I think it will be helpful to clarify where Krugman is right about bitcoin and one subtle but very important point he and his uber-nerd friend might be missing.
(1) First, let's accept that Krugman forgets more about economics while having his morning coffee than most of the rest of us will ever know in our whole lives. He fully deserves to be taken seriously on economic issues.
(2) I think most of his reaction to bitcoin is based on the fact that there is a vocal subset of the bitcoin community that says things like: (a) bitcoin will replace fiat currency or (b) bitcoin is better than the dollar because there is no 'money printing' or (c) bitcoin will replace the dollar some day.
This is all patently nonsense. Krugman is right to slap it down and he will be particularly sensitive to it because he has spent his whole life fighting austerians/gold standardians and so on.
So far, so good.
(3) In the last 24 hours however, Krugman has:
(a) Accepted that bitcoin is a technological breakthrough but also made a price / valuation call (aka it is a 'bubble' aka it is overvalued). My guess is that he would have made the same valuation call if / when bitcoin was valued at $10 (aka, it has no intrinsic value, it can't be a store of value and the price will fall) so it is not like he is saying it should be $100/coin vs $700/coin. He is effectively saying that it is intrinsically worth very little.

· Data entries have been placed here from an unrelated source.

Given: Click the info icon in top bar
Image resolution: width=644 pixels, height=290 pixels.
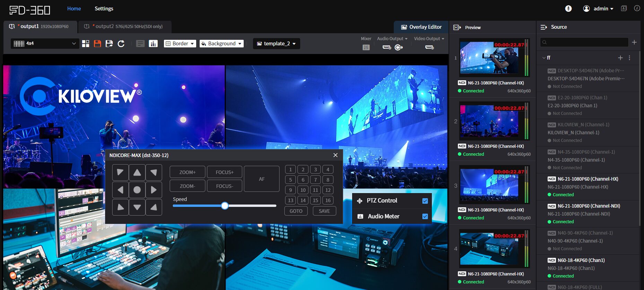Looking at the screenshot, I should tap(637, 8).
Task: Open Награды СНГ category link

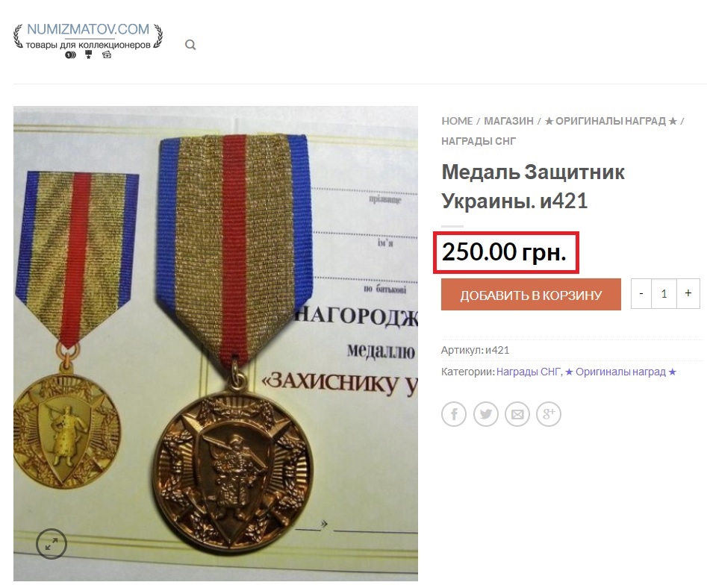Action: 529,372
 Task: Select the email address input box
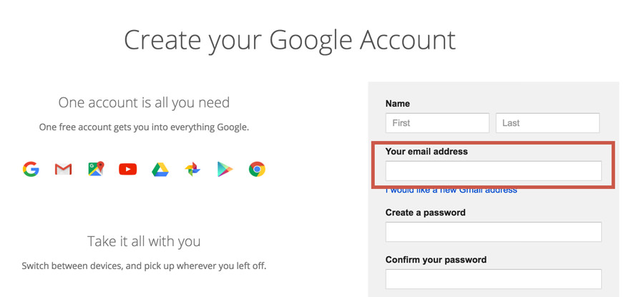[x=493, y=171]
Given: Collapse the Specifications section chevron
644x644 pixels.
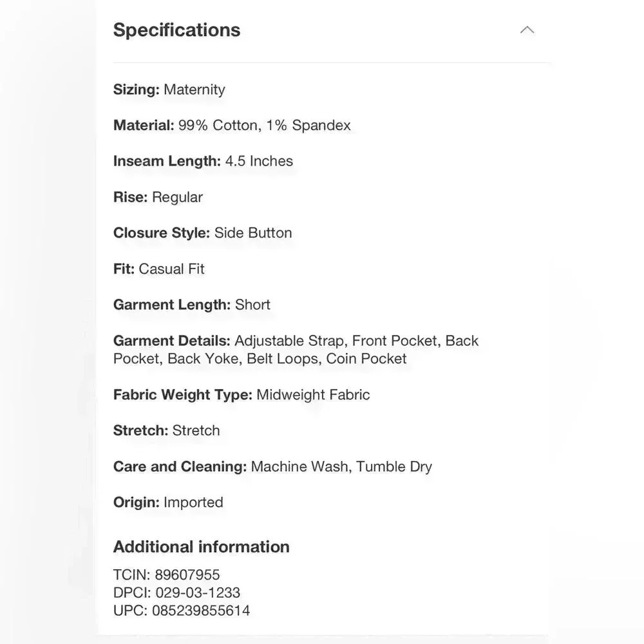Looking at the screenshot, I should click(527, 30).
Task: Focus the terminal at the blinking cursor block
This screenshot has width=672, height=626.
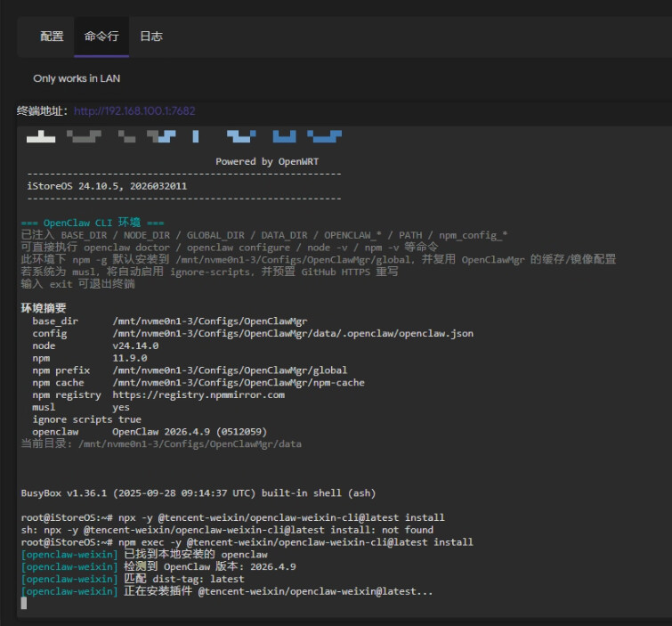Action: point(24,603)
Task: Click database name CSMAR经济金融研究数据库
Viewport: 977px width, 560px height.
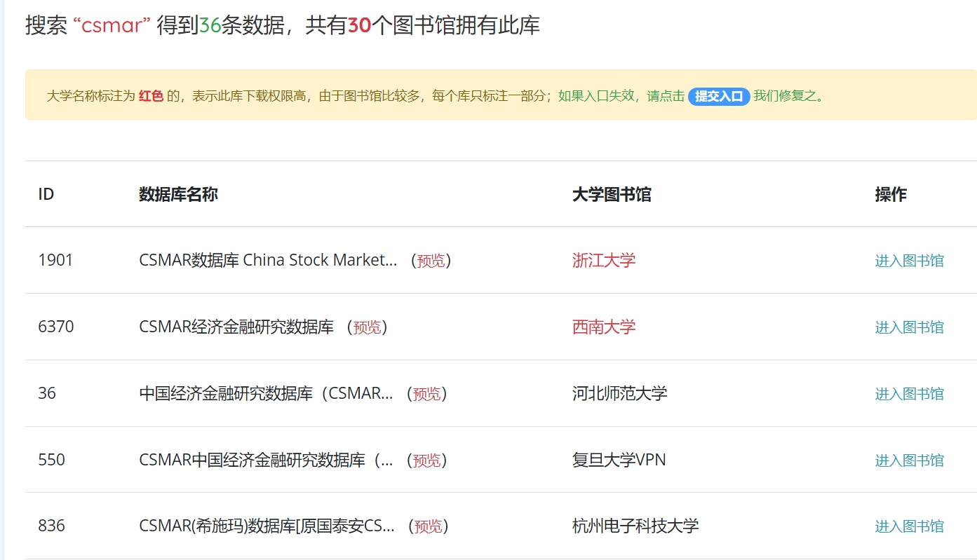Action: [x=236, y=327]
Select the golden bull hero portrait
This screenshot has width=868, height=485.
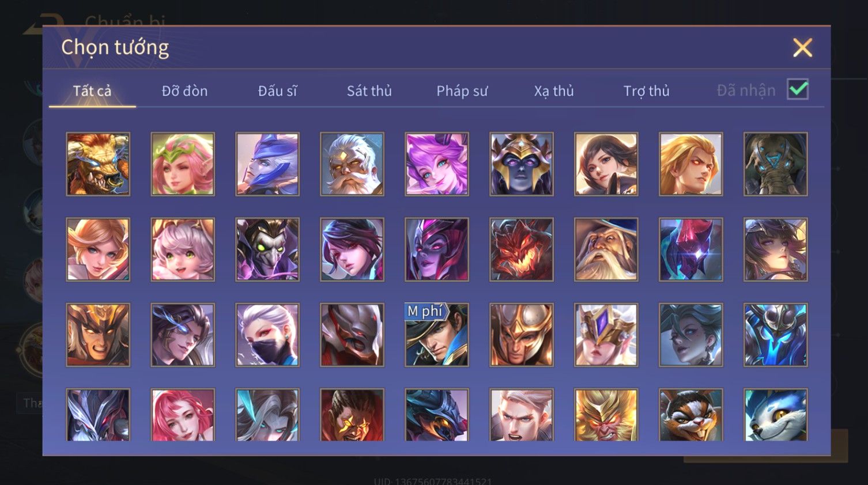(98, 164)
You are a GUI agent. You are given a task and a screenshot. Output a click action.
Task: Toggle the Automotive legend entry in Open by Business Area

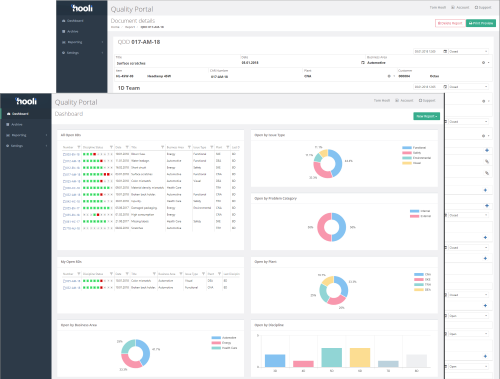(x=224, y=338)
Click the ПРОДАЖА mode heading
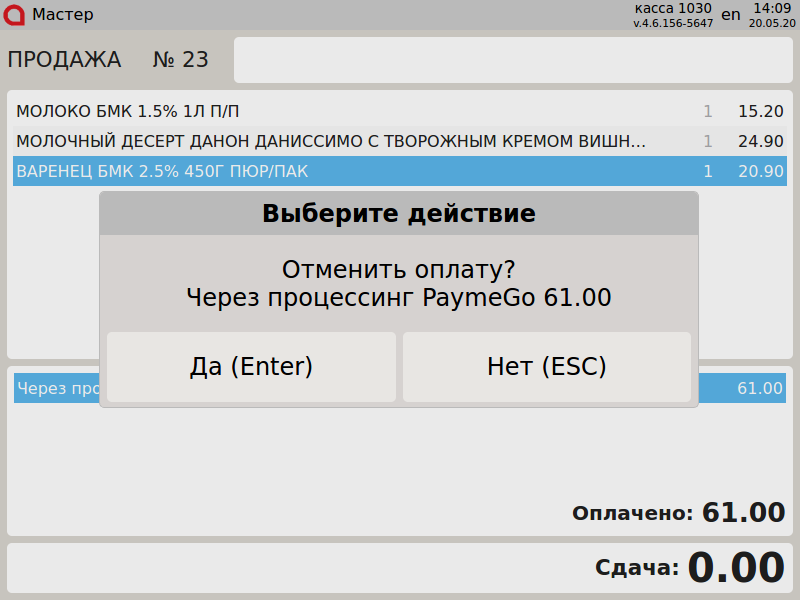The image size is (800, 600). tap(64, 60)
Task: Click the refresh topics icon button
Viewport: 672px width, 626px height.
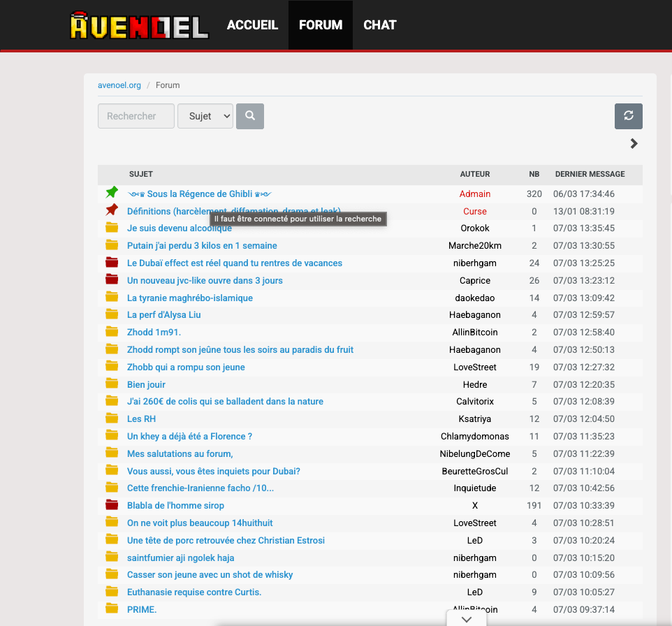Action: pos(628,116)
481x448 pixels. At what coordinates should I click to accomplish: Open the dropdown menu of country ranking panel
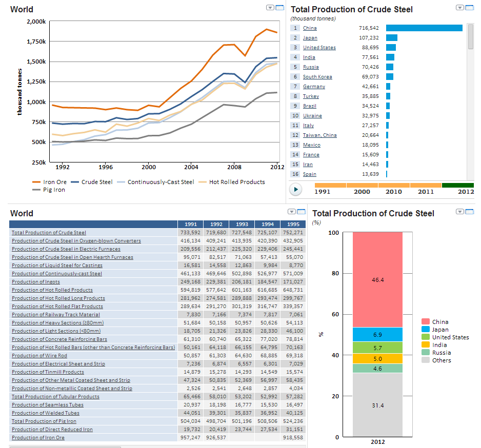(x=459, y=8)
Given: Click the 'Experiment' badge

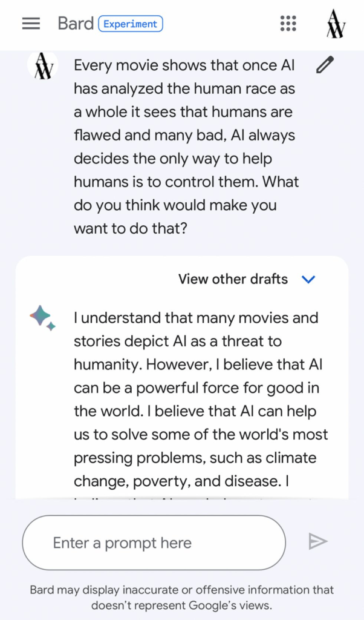Looking at the screenshot, I should (x=131, y=24).
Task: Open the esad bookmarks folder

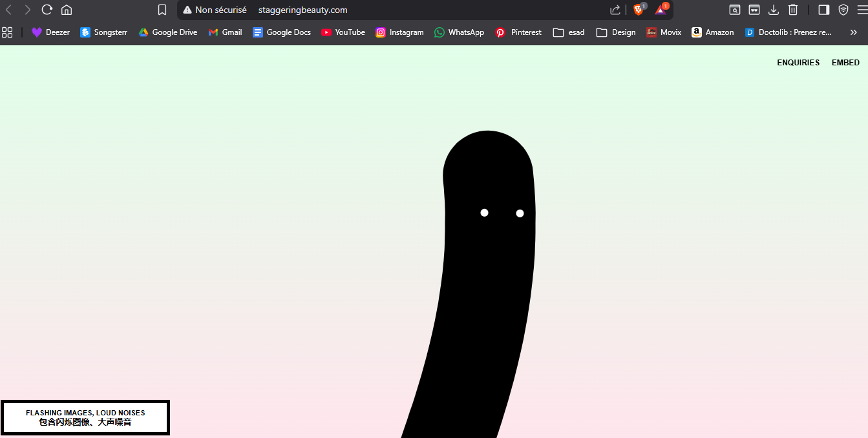Action: click(569, 32)
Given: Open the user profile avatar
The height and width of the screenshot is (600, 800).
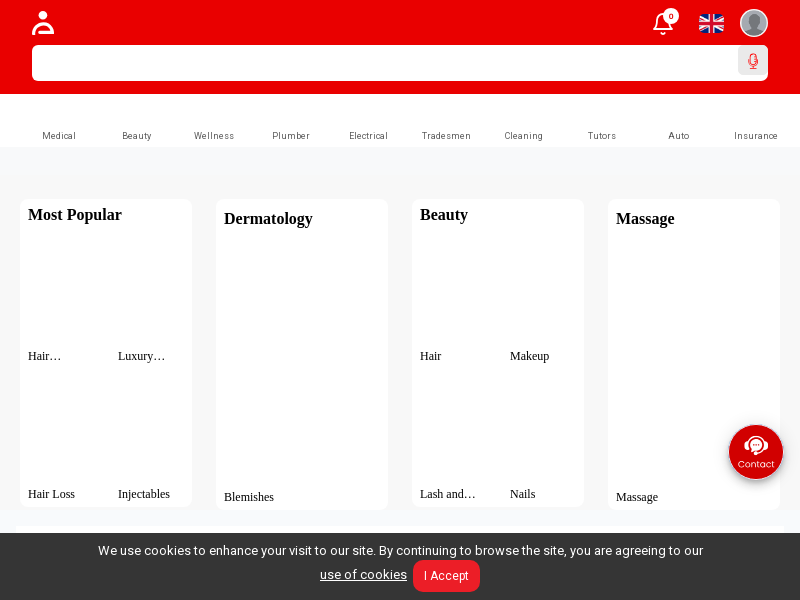Looking at the screenshot, I should [753, 23].
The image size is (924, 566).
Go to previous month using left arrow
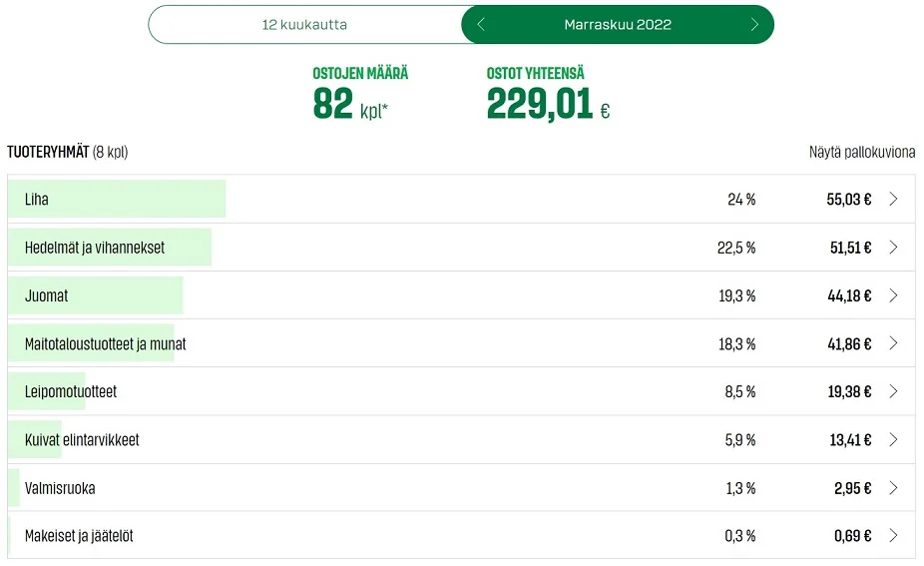click(x=481, y=25)
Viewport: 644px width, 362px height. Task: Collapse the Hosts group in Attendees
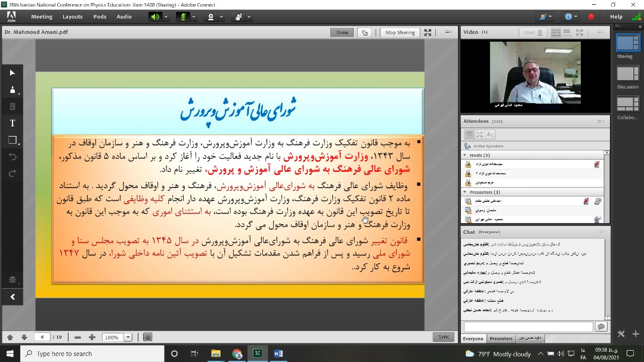[x=465, y=155]
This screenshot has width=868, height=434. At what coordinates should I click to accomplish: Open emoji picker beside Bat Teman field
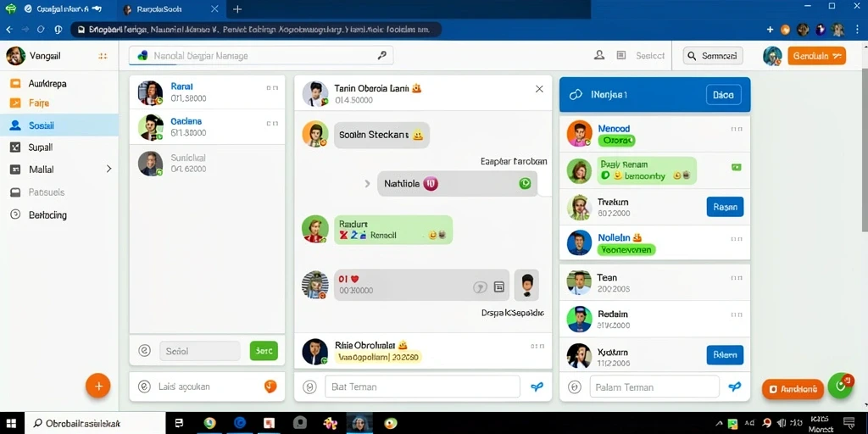pyautogui.click(x=310, y=387)
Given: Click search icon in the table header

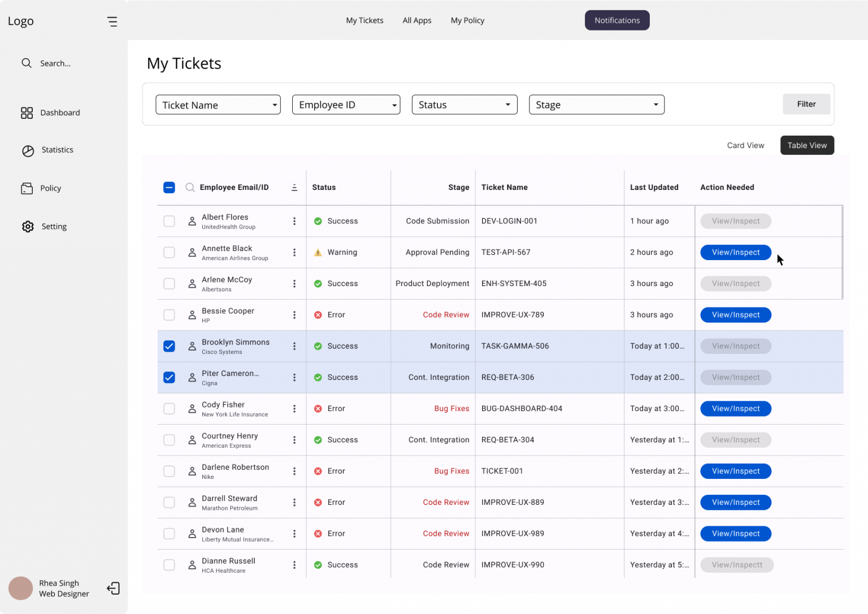Looking at the screenshot, I should coord(190,188).
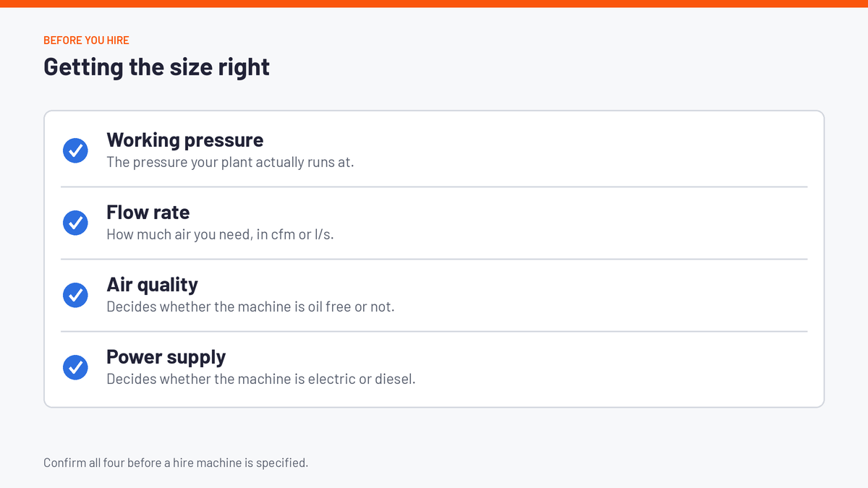Click the 'Confirm all four' footer note
The width and height of the screenshot is (868, 488).
coord(176,462)
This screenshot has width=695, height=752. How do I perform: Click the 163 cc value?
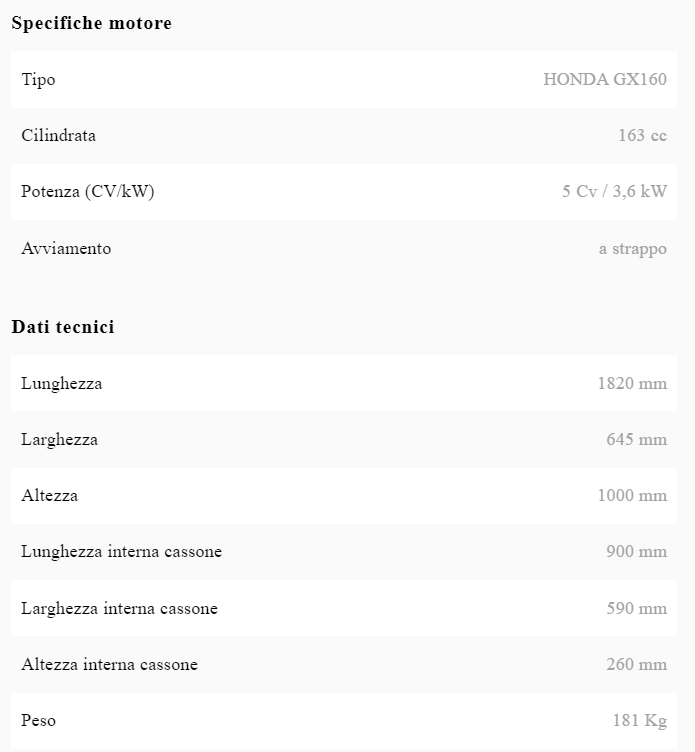click(x=642, y=135)
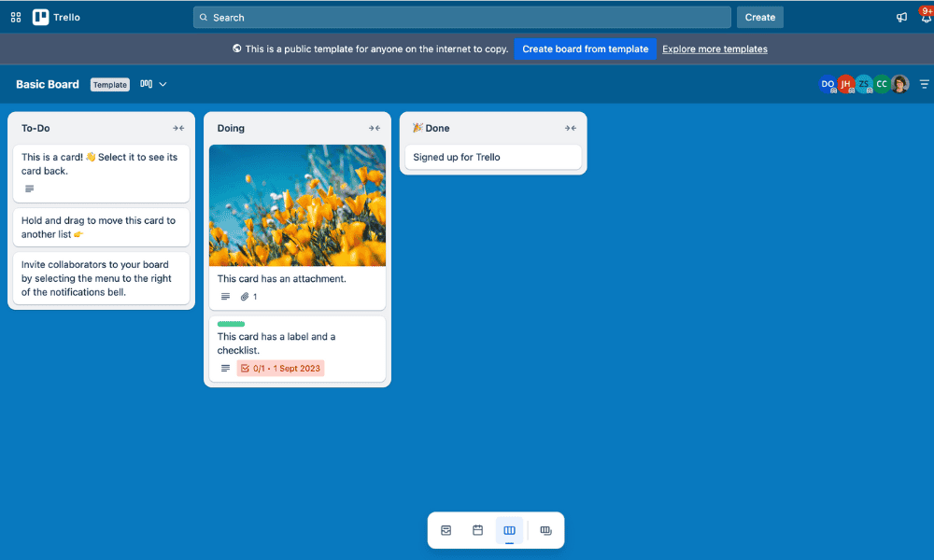The height and width of the screenshot is (560, 934).
Task: Click the Switch boards icon
Action: coord(545,530)
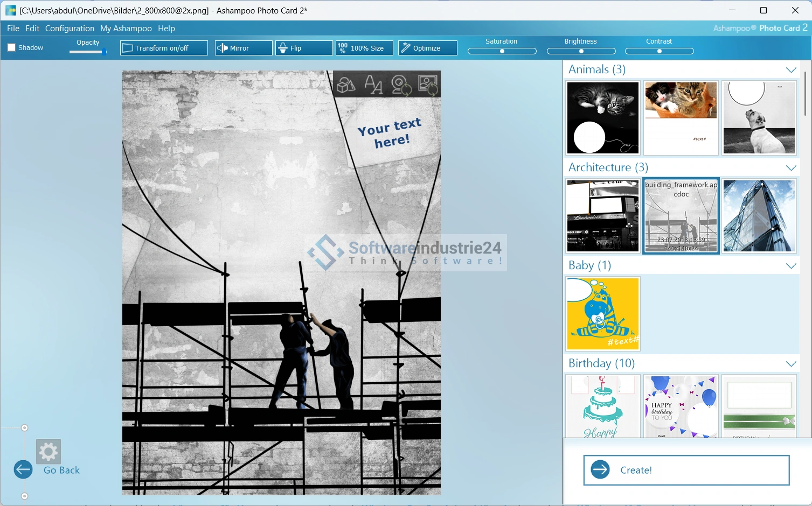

(b) He then got a lot of flack for his 1998 prediction that the internet would have no more impact than the fax machine, something that he is downplaying today with the fair justification that he is not a technologist, he is an economist.
So, in aggregate, he is saying:
(c) Bitcoin is, in fact, a nifty technology
(d) But it is overvalued (in a bubble)
Unfortunately, there is no way you can make the case that it is overvalued or undervalued or correctly valued without having an opinion about what its ultimate adoption rate would be.
This is the part he is missing: Since there is no way to use bitcoin-the-technology without buying bitcoins-the-coins, so long as there is demand for bitcoin-the-technology, people who want to use it will need to buy bitcoins from people who already have bitcoins and those people will demand some non-zero price for them.
This is a bit counter-intuitive, but it is counter-intuitive in more or less the exact same way that it was counter-intuitive that the internet network would have a lot of value in 1998, which is why it keeps getting brought up as a possible 'blind spot' in his thinking. Even hyper-smart, Nobel prize winners can't be expected to keep the whole set of human knowledge in their brains at once!
In summary, you can't figure out what a bitcoin is worth without knowing (a) the future adoption rate and demand for bitcoins, (b) discounted to the present. Given this is an almost impossible thing to predict, this is not much different than Krugman calling Instagram overvalued at a $1B valuation. And if he is making those types of calls, I am not sure how much value his macro expertise adds - he is just another technology prognosticator at that point.
(4) So, to conclude:
(a) Bitcoin would be a terrible national currency. Krugman is correct.
(b) Bitcoin has not invented anything new in monetary economics. Krugman is correct.
(c) Bitcoin is a significant technical innovation. Krugman is correct.
(d) Bitcoin will have a non-zero value because of the value of its network and Krugman seems to be missing this part altogether. If he does accept this and is simply making a valuation call on bitcoin, well, he is a better man than me because I don't know how one could do that at this stage.